**Problem:**
Return every line of the material below that contains the string "dimensions", counting only matches with the same case.

------------

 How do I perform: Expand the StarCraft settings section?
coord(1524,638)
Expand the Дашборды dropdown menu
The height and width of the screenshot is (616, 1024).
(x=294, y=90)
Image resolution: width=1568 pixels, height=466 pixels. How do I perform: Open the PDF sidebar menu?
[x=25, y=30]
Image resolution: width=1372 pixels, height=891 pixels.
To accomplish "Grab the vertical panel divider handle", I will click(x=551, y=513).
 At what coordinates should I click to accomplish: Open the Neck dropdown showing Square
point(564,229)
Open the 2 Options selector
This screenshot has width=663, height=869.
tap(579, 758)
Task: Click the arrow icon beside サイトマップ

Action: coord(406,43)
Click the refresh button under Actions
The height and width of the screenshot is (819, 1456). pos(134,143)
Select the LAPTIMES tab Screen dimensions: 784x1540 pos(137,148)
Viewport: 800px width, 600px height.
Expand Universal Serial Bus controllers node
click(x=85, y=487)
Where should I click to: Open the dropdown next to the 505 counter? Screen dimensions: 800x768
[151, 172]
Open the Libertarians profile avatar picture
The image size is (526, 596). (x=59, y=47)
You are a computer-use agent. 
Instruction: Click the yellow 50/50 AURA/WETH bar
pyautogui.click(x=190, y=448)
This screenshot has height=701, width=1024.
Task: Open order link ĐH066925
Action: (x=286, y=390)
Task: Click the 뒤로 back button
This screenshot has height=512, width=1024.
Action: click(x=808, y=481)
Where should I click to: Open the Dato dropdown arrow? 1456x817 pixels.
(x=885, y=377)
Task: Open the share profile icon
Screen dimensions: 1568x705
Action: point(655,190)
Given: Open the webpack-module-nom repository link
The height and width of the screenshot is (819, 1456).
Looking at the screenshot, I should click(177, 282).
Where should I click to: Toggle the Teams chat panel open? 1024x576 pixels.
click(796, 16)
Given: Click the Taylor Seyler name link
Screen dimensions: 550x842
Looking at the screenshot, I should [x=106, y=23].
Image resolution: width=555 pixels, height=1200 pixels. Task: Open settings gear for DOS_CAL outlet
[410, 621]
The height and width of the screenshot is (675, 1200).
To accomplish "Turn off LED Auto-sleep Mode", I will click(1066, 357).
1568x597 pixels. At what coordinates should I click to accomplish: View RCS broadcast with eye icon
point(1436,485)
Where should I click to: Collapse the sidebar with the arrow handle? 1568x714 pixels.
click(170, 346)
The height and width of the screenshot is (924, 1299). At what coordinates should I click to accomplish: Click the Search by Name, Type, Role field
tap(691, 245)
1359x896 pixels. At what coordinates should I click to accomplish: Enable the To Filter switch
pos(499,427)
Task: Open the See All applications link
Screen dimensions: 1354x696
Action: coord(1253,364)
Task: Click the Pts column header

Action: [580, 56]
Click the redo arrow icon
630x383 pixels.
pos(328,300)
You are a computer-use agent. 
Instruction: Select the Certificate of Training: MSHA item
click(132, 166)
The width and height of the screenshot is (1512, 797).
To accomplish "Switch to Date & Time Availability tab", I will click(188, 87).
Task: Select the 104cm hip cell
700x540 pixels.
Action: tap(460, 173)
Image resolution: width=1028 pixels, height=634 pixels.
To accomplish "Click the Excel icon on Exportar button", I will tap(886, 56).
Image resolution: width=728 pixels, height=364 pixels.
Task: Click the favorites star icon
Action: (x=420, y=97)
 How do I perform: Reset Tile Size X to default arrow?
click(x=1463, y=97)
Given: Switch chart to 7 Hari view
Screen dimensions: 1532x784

------------

**Full answer:**
Select the LAPTIMES tab Screen dimensions: 784x1540 pos(137,148)
Where should I click to: Open the dropdown next to the 505 counter? Screen dimensions: 800x768
Screen dimensions: 1568x705
Screen dimensions: 550x842
Screen dimensions: 1354x696
Screen dimensions: 1532x784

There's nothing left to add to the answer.